(Saved data entries)
++++

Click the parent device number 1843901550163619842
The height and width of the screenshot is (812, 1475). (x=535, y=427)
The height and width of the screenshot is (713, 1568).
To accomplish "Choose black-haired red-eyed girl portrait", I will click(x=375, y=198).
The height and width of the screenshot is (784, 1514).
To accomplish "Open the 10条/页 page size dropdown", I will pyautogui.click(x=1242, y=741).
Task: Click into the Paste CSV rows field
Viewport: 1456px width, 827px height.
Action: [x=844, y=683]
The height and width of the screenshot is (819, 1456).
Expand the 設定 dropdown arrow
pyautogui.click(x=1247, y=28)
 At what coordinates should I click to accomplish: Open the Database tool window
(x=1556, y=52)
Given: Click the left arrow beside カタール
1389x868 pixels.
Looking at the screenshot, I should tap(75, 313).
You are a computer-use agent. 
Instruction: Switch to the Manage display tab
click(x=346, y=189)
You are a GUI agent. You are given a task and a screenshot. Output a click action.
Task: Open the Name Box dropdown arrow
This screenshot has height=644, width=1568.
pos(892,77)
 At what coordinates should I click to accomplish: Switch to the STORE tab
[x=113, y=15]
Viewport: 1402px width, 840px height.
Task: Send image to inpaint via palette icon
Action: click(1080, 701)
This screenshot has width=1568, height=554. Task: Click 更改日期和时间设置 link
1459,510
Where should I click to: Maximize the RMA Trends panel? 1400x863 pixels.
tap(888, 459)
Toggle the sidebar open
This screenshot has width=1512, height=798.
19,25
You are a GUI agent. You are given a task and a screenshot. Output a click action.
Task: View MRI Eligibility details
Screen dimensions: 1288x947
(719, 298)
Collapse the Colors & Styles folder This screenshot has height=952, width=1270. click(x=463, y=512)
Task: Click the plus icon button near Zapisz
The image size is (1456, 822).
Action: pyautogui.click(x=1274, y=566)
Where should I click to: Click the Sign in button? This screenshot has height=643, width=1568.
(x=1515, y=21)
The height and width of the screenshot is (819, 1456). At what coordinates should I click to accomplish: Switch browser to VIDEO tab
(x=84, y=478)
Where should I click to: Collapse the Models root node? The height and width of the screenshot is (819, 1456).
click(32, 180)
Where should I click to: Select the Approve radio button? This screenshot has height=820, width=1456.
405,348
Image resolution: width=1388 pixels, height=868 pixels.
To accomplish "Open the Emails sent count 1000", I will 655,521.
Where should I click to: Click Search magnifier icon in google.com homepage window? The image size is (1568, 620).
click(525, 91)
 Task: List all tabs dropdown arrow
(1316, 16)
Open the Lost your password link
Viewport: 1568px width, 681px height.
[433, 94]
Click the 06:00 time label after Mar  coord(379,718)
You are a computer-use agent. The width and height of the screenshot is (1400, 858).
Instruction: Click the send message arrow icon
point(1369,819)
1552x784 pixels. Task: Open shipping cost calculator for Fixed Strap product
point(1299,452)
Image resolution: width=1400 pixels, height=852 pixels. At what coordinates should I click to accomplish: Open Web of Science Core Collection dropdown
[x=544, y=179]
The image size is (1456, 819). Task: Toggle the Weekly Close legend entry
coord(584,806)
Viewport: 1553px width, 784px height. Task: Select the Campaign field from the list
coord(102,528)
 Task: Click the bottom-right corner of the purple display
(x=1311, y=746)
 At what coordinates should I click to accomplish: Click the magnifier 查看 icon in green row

++++

Exercise aim: Go through the records from the first line and copy each one exactly, ending after the line that contains "Task: Click into the Paste CSV rows field". Give nothing else.

Reply:
Click the parent device number 1843901550163619842
The height and width of the screenshot is (812, 1475). (x=535, y=427)
The height and width of the screenshot is (713, 1568).
To accomplish "Choose black-haired red-eyed girl portrait", I will click(x=375, y=198).
The height and width of the screenshot is (784, 1514).
To accomplish "Open the 10条/页 page size dropdown", I will pyautogui.click(x=1242, y=741).
Task: Click into the Paste CSV rows field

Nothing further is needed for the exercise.